Federal Labor frontbencher Tanya Plibersek says the proposed Federal Integrity Commission is so weak it would not have had the power to investigate the Leppington Triangle deal.
It was confirmed this week that the deal, in which the Commonwealth paid almost $30 million for a parcel of land near the future Western Sydney airport, that was valued at $3 million a year later, is being investigated by the Australian Federal Police.
This week Attorney-General Christian Porter said legislation to establish a federal anti-corruption commission would be released publicly soon.

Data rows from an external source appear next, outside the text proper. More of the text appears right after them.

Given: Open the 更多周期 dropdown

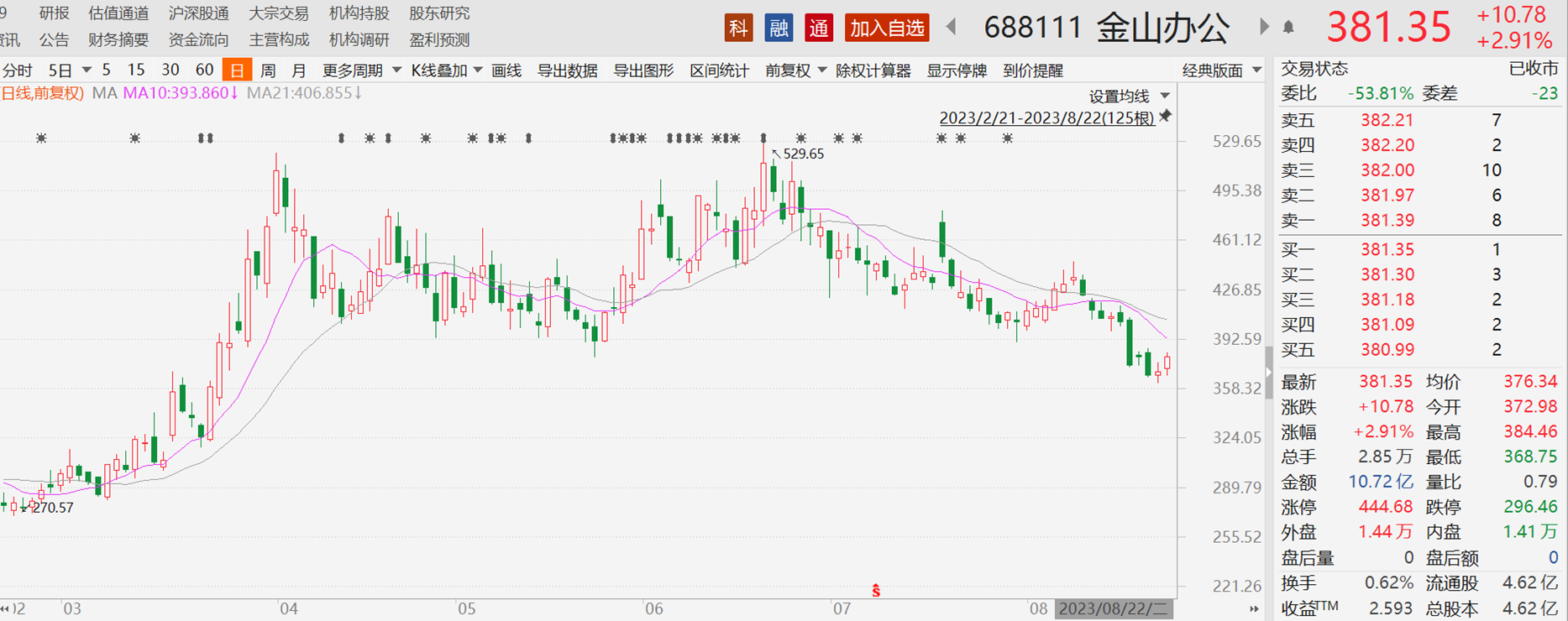Looking at the screenshot, I should [361, 70].
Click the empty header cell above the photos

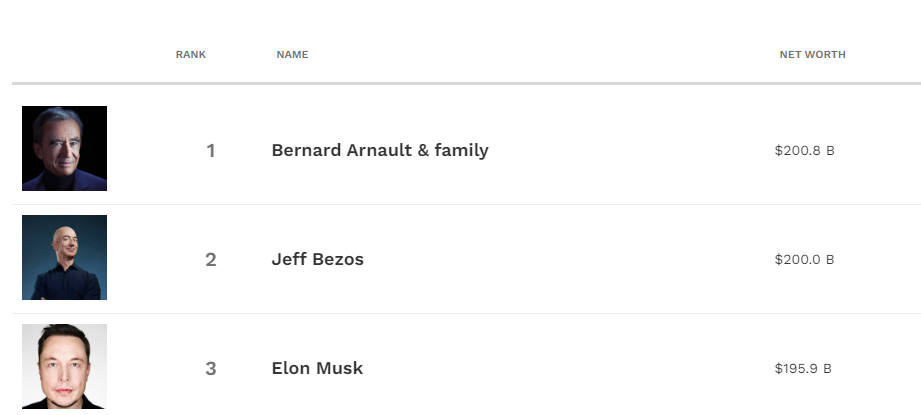pyautogui.click(x=65, y=55)
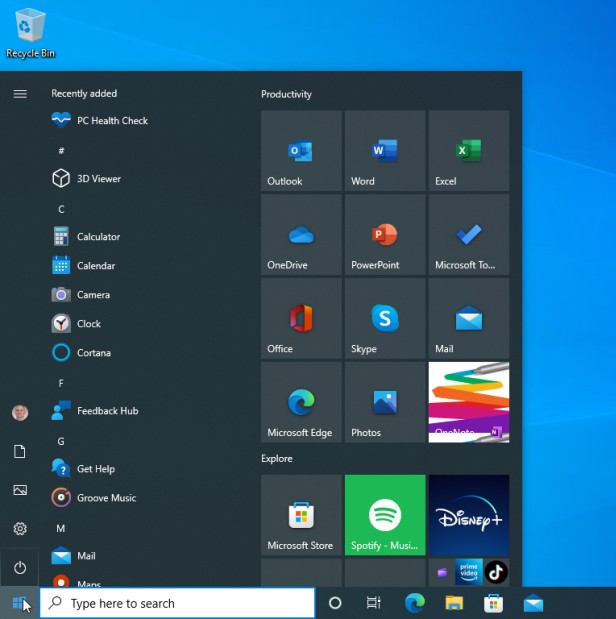Click the Productivity group heading

point(286,94)
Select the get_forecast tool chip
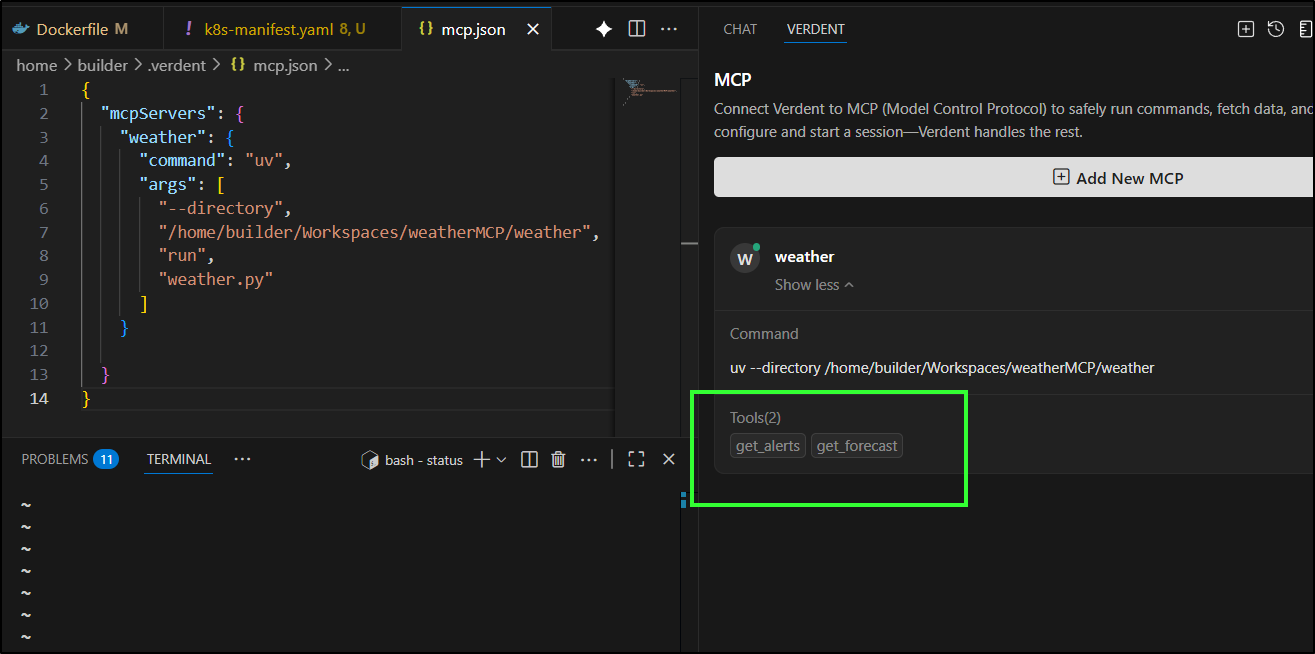This screenshot has width=1315, height=654. [x=857, y=446]
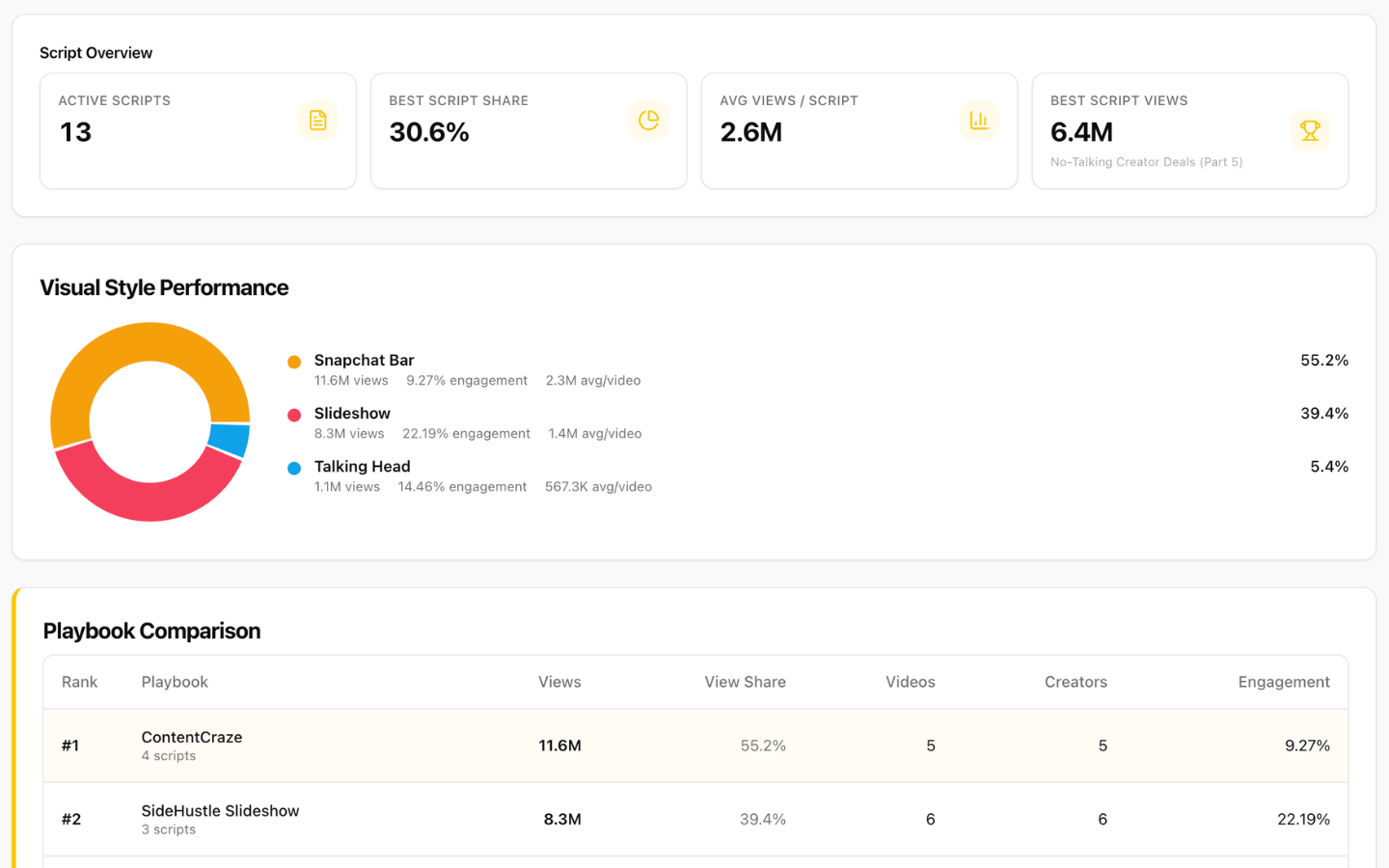
Task: Click the bar chart icon on Avg Views card
Action: (x=979, y=120)
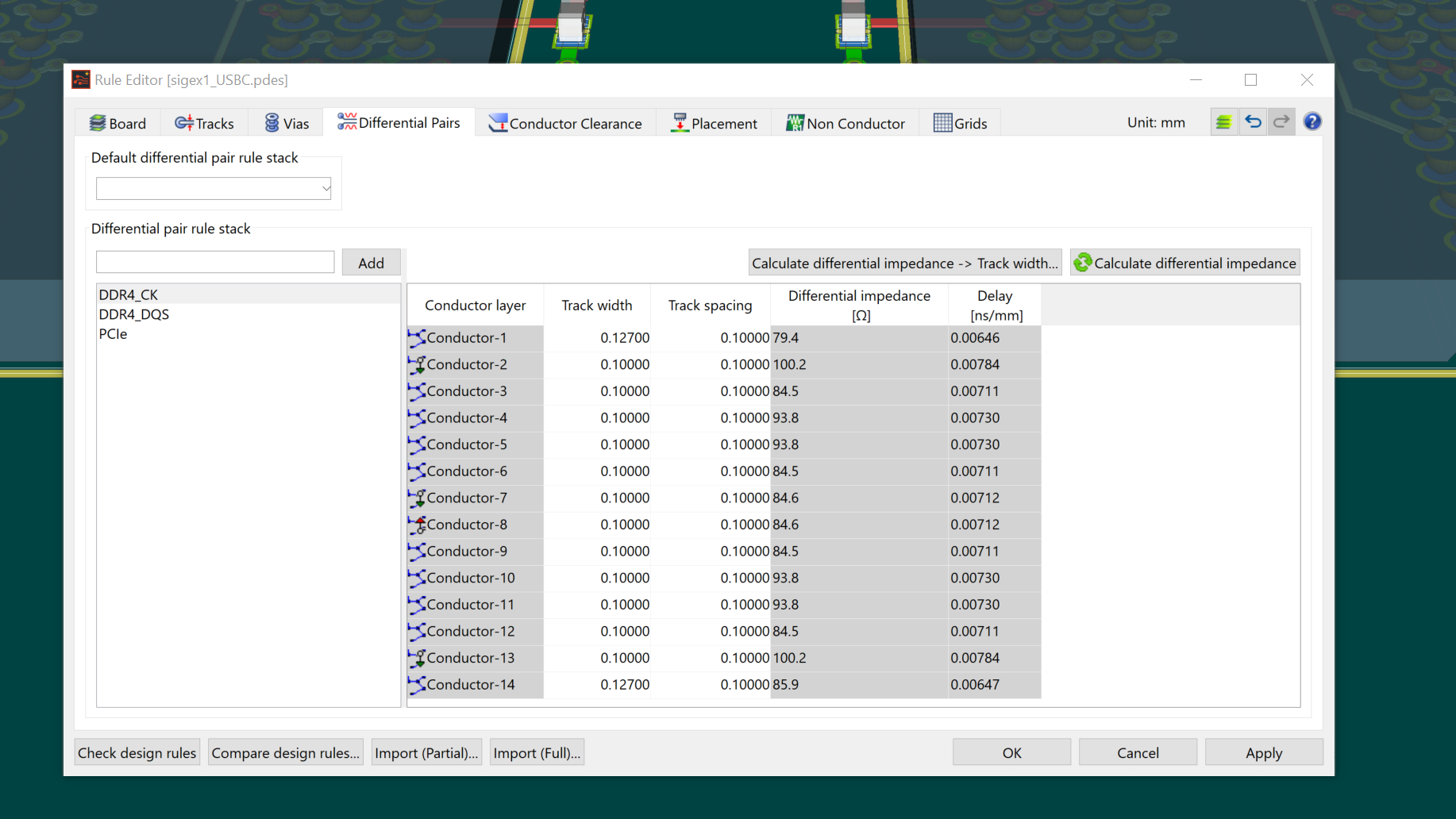
Task: Switch to the Conductor Clearance tab
Action: tap(565, 123)
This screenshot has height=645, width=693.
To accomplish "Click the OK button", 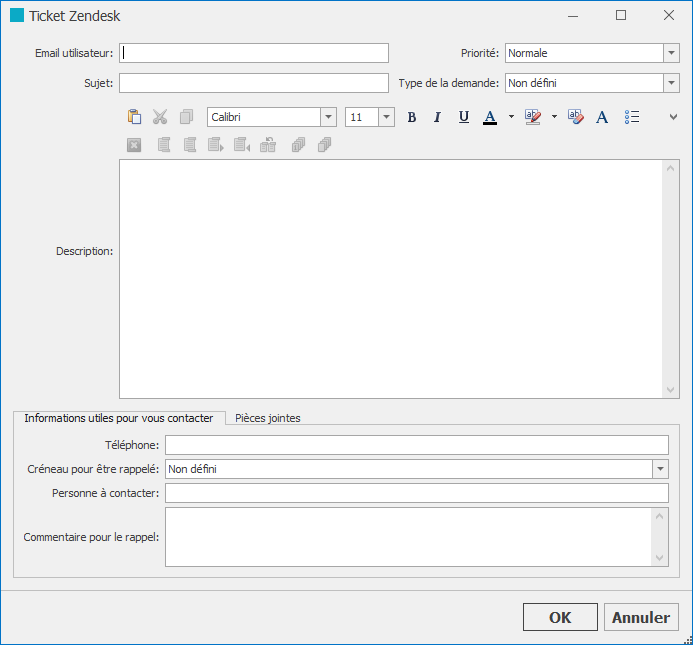I will 560,617.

The plan for a commission, overseeing law enforcement agencies and the public service, was first announced in late 2018, but Mr Porter said it had been delayed by the pandemic.
But Ms Plibersek told Insiders, while she strongly supports having a federal integrity commission, the model proposed by the Government would be useless.
“I think it’s extraordinary that two years ago the Government had said it had begun work on a national integrity commission … and I can’t believe, even the discussion of what they’re proposing now,” she told Insiders. .
“It’s the integrity commission you have if you don’t want to have an integrity commission.
“It can’t look at behaviour that has happened in the past, it can only look at behaviour that has happened after the laws have passed and the body is set up.
“It can’t look at things off its own bat, it can’t accept referrals from whistleblowers.”
Ms Plibersek said under those rules the commission would not have the power to look into the Leppington Triangle land deal.
A recent audit office report was scathing of the deal, questioning the integrity and probity of the process. The AFP is now investigating if criminality was involved.
‘What a joke’
“If the Government wants to investigate itself, it can refer itself to its own integrity commission — I mean, what a joke,” Ms Plibersek said.
“We would not have seen investigation around the dodgy water deals we’ve seen. We wouldn’t have seen investigations of allegations of forged documents or branch stacking using taxpayer funds.
“All of these things ought to be properly investigated by a federal integrity commission, and the model that the Government’s proposing wouldn’t touch those sorts of issues. It shows how weak the model is.”
The ABC has contacted the Attorney-General for comment.
The calls for a Federal Integrity Commission have been renewed on the back of this week’s revelations from the New South Wales Independent Commission Against Corruption (ICAC).
While giving evidence to ICAC on Monday, NSW Premier Gladys Berejiklian revealed she had been in a secret relationship with the subject of its investigation, former Wagga Wagga MP Daryl Maguire, for five years.
Ms Berejkiklian insisted she did nothing wrong and had no knowledge of any wrongdoing by Mr Maguire, and has resisted calls from the NSW Labor opposition to resign.
Ms Plibersek did not join the call for Ms Berejiklian’s resignation but said while she did feel for her personally, all Mr Maguire’s associates should be scrutinised.
“Look, I feel actually, as a human being, very personally sorry for the Premier, it is hard to form and maintain relationships in our line of work,” she said.
“But there is never any excuse for corrupt behaviour or turning a blind eye to corrupt behaviour.
“Any sort of impropriety should be properly investigated by ICAC and if it is referred to the police, by the police or the courts, it doesn’t matter who the person is, it doesn’t matter their gender, it doesn’t matter if we like the person or feel sorry for them.”